According to psychophysical experiments, parameters are computed based on the least squares solution as:

$$ {g}_{\tau =0.1}^{CM}\left(\omega \right): v=1, m=0.5, p=8, t=0.45 $$
(11)
$$ {g}_{\tau =0.2}^{CM}\left(\omega \right): v=1, m=0.5, p=8, t=0.7 $$
(12)

Similarly, we adopt the same method for the Cr channel with the Cb channel. \( {T}_{CM}^{Cr}\left( n,{\omega}_{i, j},\tau \right) \) is given by

$$ {T}_{CM}^{Cr}\left( n,{\omega}_{i, j},\tau \right)=\left\{\begin{array}{c}\hfill \left({g}_{\tau =0.12}^{CM}\left(\omega \right)-1\right)\left(\tau \right)/0.12+1\hfill \\ {}\hfill 8.33\left({g}_{\tau =0.17}^{CM}\left(\omega \right)-{g}_{\tau =0.12}^{CM}\left(\omega \right)\right)\left(\tau -0.12\right)+{g}_{\tau =0.12}^{CM}\left(\omega \right)\hfill \\ {}\hfill {g}_{\tau =0.17}^{CM}\left(\omega \right)\hfill \end{array}\right.\kern0.5em \begin{array}{c}\hfill 0\le \tau <0.12\hfill \\ {}\hfill 0.12\le \tau <0.17\hfill \\ {}\hfill 0.17\le \tau \hfill \end{array} $$
(13)
$$ {g}_{\tau =0.12}^{CM}\left(\omega \right): v=1, m=0.5, p=10, t=0.4 $$
(14)
$$ {g}_{\tau =0.17}^{CM}\left(\omega \right): v=1, m=0.5, p=8, t=0.6 $$
(15)

By adopting elaborate psychophysical experiments, we can obtain CM effects for two chroma channels in different texture regions to accurately estimate JND thresholds. The proposed \( {T}_{CM}^{Cb}\left( n,{\omega}_{i, j},\tau \right) \) and \( {T}_{CM}^{Cr}\left( n,{\omega}_{i, j},\tau \right) \) models in (9) and (13) are shown Fig. 4c and f, respectively.
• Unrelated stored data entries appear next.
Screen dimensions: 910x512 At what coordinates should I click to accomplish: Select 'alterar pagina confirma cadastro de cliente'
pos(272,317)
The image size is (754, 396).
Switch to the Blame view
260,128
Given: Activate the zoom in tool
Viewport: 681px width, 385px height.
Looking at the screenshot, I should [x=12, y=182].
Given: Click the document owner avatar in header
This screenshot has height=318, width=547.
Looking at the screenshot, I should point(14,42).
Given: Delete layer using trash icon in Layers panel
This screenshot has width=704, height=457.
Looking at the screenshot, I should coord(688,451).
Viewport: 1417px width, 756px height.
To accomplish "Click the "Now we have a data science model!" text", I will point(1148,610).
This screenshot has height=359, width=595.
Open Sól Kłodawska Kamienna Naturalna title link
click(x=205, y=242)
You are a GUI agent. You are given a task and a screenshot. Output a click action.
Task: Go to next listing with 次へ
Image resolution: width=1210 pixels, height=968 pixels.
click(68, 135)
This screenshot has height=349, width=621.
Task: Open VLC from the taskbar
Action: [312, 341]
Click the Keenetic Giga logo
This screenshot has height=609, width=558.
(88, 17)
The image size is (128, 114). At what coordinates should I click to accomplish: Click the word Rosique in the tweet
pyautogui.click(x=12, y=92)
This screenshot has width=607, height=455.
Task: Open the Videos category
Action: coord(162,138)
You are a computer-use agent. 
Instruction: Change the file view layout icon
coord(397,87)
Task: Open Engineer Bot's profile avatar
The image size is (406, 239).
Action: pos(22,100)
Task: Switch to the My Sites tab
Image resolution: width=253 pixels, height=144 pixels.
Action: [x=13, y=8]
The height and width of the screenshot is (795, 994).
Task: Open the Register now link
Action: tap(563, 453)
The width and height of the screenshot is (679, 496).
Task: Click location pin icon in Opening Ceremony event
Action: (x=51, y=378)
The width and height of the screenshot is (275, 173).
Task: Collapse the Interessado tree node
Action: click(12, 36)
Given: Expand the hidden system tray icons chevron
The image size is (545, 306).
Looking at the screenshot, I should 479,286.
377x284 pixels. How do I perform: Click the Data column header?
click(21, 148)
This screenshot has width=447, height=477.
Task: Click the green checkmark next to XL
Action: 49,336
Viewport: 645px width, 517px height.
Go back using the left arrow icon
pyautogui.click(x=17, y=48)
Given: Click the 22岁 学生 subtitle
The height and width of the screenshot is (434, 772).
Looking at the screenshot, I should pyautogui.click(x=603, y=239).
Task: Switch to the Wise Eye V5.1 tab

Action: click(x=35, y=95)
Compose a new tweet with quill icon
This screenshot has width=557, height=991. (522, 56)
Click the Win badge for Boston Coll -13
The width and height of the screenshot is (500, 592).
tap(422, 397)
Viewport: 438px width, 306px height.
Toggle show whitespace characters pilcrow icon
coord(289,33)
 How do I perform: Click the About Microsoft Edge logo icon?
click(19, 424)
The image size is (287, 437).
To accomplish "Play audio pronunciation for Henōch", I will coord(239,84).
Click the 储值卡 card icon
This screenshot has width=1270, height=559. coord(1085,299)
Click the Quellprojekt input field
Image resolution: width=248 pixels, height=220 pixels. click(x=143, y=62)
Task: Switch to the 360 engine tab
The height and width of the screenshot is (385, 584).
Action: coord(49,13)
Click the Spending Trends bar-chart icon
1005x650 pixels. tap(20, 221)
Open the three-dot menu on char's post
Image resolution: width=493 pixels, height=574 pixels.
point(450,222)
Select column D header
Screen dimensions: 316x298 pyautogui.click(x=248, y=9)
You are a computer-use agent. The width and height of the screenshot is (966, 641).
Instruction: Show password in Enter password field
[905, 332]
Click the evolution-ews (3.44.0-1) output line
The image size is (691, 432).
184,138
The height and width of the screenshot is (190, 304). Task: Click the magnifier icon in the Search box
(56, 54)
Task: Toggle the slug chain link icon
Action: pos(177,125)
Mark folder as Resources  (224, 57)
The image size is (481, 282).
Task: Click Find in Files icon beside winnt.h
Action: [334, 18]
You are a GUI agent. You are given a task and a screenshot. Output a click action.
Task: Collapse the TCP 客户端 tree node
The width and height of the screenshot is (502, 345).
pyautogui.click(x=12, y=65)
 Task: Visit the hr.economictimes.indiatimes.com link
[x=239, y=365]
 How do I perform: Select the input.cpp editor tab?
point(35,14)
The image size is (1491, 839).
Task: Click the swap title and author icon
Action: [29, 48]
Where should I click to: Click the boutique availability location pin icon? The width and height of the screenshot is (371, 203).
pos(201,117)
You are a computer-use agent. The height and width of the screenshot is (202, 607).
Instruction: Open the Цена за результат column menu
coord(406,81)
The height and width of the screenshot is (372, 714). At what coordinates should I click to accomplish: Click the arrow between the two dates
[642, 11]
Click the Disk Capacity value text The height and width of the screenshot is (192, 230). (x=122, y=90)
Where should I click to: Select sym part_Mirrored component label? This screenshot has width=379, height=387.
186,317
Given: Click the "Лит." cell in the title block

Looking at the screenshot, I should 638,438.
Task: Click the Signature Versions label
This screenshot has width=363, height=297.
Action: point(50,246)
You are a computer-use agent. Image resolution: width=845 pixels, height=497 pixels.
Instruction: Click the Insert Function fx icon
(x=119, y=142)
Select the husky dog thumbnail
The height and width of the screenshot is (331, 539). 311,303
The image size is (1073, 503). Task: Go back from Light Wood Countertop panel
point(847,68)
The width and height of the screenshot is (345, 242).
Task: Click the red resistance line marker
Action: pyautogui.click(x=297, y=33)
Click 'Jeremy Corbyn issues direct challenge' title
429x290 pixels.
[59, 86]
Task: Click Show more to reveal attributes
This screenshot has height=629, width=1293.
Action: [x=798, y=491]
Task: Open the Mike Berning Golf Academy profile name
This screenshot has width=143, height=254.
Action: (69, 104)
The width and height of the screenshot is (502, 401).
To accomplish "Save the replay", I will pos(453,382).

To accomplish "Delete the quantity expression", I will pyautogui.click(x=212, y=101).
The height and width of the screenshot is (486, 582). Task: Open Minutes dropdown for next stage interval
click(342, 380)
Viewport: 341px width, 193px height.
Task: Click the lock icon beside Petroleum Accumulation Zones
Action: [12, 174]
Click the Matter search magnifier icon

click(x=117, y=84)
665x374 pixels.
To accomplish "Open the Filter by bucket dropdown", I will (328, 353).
3.4 The TM effect for chroma TBs

The TM effect must be considered in the spatio-temporal JND model. It is because the HVS more easily detects distortions for slow moving objects than for still and fast moving objects. The TM effect can also be incorporated into our JND model in Eq. (1). In Cr and Cb channel, we adopt the TM-JND model [18, 25], which is given by

$$ {T}_{T M}^{Cb/ Cr}\left( n,{\omega}_{i, j}, mv\right)=\left\{\begin{array}{c}\hfill 1\hfill \\ {}\hfill {1.07}^{\left({f}_t-10\right)}\hfill \\ {}\hfill {1.07}^{f_t}\hfill \end{array}\right.\begin{array}{c}\hfill {f}_s<5 cpd\&{f}_t<10 Hz\hfill \\ {}\hfill {f}_s<5 cpd\&{f}_t\ge 10 Hz\hfill \\ {}\hfill {f}_s\ge 5 cpd\hfill \end{array} $$
(16)

where f s is the spatial frequency related to ω i , j of chroma TBs, f t is the temporal frequency related to mv of chorma TBs and the eye movement.

3.5 The summation effect for variable block sizes TBs

Since the distortion of a block is obtained by the probability summation model for individual JND threshold of transform coefficients over spatial neighborhood, a summation effect factor must be considered in the JND model. In previous transform-domain JND models, the summation effect only uses a constant value as a summation effect factor for a fix-sized block. In these works, the summation effect factor value of luma TBs is set to 0.25, and chroma TBs is set to 1 [9, 25]. However it is unsuitable for variable-sized TBs using various sizes transform core in HEVC to apply the constant summation effect value for the fix-sized block. Therefore, we propose a summation effect function about various sizes for chroma TBs, and adopt the summation effect function for luma TBs in [14]. In order to deduce the summation effect function for chroma TBs, we briefly introduce the probability summation model and the summation effect function for luma TBs in [1, 14].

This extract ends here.